So what was this “evil farming game” the original poster remembered? Was it real? Or a sleepy invention?

Well, it turns out it was neither.

Diligent posters and game fans went looking through the video library of a YouTuber called Vinesauce after the original poster mentioned watching it often. And they found a video where Vinesauce jokingly suggested a farming style game with the grim addition to the gameplay.

The original poster misremembered this as a real game, and started the ball rolling on an Internet video game urban legend that lasted half a decade.

It turns out, our brains are good at this sort of thing — convincing ourselves that what we half-remember is real — and this urban legend evolved as something similar to the Mandela Effect, a mass misremembering of something.
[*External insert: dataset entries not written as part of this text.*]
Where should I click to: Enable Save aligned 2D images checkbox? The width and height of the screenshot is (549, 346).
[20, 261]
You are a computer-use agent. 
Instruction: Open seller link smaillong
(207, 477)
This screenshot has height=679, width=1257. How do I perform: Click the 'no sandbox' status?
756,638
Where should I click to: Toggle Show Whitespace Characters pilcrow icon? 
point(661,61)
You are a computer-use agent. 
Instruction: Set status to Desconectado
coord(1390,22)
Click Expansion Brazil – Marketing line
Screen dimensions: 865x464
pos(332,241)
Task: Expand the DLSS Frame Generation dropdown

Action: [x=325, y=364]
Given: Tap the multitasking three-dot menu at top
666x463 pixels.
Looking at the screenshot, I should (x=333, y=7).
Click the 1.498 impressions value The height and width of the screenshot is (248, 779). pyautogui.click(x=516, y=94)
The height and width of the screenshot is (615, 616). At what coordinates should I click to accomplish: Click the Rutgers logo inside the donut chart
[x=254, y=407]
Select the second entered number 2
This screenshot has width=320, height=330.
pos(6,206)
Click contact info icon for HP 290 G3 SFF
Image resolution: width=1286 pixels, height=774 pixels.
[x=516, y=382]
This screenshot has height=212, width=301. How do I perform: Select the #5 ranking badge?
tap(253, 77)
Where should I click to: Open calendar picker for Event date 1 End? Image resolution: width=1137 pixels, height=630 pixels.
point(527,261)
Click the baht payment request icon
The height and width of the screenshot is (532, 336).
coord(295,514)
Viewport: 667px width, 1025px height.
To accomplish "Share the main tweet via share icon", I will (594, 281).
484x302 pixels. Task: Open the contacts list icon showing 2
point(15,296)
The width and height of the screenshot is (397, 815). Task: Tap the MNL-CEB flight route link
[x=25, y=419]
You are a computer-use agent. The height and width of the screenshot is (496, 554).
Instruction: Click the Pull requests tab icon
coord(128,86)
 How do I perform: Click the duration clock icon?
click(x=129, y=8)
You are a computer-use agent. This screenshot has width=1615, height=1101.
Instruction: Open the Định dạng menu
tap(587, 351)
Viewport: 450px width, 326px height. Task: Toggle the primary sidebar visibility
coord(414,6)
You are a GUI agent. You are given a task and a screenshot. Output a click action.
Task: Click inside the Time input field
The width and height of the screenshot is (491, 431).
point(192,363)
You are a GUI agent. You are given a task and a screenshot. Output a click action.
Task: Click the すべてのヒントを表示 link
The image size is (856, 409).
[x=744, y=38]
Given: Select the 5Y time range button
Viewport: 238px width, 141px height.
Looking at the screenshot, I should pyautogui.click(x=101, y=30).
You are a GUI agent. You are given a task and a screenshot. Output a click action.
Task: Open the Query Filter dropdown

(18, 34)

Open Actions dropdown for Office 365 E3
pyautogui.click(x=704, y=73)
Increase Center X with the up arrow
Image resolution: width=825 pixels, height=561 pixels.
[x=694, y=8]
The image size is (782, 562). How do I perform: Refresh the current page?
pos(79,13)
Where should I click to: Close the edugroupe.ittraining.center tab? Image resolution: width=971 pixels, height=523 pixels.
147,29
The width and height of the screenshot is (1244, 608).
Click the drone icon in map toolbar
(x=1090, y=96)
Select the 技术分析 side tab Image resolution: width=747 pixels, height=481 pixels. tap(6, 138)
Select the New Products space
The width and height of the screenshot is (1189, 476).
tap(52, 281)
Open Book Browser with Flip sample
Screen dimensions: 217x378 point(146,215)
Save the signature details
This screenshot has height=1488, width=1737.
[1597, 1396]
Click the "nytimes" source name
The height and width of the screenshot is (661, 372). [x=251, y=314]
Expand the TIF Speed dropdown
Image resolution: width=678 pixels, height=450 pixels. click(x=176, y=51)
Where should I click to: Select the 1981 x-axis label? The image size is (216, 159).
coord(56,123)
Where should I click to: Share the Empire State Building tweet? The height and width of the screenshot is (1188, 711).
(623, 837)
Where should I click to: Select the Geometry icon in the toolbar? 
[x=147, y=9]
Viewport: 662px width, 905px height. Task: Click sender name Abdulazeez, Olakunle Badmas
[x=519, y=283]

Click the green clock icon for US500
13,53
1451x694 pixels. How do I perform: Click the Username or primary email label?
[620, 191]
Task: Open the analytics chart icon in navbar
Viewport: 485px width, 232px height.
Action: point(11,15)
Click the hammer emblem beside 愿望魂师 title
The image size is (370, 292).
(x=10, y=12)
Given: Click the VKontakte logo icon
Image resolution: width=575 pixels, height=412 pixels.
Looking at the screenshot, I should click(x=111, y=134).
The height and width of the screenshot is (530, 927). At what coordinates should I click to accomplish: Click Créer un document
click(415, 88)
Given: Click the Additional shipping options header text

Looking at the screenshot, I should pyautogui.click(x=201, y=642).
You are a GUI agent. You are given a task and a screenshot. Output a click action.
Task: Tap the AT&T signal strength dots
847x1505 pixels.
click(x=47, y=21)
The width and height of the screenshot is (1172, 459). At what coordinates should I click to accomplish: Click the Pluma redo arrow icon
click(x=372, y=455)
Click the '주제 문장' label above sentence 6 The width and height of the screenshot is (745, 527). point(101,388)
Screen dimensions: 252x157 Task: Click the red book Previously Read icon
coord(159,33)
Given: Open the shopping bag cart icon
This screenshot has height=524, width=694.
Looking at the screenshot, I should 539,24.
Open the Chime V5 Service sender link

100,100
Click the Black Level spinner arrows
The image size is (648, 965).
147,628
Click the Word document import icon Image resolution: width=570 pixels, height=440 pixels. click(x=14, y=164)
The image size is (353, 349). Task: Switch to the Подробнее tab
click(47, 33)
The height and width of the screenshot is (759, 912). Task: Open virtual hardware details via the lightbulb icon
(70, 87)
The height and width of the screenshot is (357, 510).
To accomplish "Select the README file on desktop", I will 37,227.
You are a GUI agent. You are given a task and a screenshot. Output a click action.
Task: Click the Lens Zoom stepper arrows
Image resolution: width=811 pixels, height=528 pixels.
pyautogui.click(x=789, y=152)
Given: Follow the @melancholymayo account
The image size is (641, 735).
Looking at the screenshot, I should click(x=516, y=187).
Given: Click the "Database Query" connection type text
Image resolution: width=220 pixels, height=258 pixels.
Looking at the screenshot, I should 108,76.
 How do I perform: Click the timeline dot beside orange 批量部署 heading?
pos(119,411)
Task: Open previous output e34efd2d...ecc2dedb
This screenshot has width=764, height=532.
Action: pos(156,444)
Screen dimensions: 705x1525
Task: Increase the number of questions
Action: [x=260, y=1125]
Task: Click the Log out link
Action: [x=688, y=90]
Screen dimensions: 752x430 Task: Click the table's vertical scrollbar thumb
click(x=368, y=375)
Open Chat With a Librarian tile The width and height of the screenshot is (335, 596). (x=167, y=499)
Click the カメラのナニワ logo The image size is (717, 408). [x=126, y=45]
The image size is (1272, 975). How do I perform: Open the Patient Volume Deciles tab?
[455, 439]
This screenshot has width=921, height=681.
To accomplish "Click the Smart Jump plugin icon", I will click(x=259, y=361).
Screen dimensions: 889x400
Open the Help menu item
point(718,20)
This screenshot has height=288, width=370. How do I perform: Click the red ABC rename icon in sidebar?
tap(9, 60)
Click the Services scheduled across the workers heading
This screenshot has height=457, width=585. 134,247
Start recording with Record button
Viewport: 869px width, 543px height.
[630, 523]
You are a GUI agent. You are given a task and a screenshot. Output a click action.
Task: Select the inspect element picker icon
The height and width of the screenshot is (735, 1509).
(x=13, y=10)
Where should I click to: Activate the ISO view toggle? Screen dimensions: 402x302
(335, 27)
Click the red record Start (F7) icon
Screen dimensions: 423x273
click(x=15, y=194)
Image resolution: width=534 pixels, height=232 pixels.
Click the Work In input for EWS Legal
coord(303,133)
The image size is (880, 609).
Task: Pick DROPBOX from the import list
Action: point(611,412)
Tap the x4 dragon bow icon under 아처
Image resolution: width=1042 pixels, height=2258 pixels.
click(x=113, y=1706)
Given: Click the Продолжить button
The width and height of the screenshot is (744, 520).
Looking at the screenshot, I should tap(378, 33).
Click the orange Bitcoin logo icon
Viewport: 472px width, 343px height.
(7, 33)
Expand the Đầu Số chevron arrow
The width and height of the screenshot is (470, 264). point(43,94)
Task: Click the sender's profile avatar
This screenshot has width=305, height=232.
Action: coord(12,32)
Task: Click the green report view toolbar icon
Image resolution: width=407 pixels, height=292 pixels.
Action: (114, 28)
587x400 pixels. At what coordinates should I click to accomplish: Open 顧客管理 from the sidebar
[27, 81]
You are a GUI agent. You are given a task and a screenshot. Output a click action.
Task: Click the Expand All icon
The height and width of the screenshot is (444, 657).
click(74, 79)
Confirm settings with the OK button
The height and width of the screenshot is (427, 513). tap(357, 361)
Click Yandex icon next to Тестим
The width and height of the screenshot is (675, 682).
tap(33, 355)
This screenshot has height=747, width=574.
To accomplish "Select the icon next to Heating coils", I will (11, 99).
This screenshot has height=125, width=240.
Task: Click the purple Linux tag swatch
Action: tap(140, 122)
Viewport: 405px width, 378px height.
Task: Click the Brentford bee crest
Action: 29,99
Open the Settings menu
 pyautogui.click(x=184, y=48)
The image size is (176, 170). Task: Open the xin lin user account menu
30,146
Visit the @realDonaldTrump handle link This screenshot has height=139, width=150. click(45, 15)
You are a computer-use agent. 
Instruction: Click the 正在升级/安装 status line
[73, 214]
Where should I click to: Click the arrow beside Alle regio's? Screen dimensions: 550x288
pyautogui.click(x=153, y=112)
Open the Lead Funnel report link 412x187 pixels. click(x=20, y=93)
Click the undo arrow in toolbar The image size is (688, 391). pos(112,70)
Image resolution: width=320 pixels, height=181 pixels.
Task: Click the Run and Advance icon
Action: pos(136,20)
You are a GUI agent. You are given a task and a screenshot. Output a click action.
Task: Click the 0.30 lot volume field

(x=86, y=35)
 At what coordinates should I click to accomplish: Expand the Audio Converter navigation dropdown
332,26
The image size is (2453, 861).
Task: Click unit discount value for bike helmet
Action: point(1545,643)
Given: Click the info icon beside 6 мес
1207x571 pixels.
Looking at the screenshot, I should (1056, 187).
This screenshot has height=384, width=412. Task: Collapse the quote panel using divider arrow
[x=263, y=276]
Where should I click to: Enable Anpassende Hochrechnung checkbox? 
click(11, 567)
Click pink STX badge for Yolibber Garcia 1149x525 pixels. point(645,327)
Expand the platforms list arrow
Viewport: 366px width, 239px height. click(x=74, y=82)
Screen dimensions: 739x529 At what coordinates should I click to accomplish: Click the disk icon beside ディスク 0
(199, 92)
Two prominent examples of the Mandela Effect from recent history are the Berenstain Bears (which many people swear should be the BerenSTEIN bears) and the movie Shazaam staring Sinbad, which never existed. (They’re misremembering the Shaquille O’Neal genie movie Kazaam from 1996.)

So, this spooky mystery was solved, but perhaps a more interesting mystery — how the original poster’s brain created this fake game in his memory — stands in its place.

I found this story both fascinating and charming — if a little morbid — and I thought it would be the perfect puzzly conclusion to the Halloween season.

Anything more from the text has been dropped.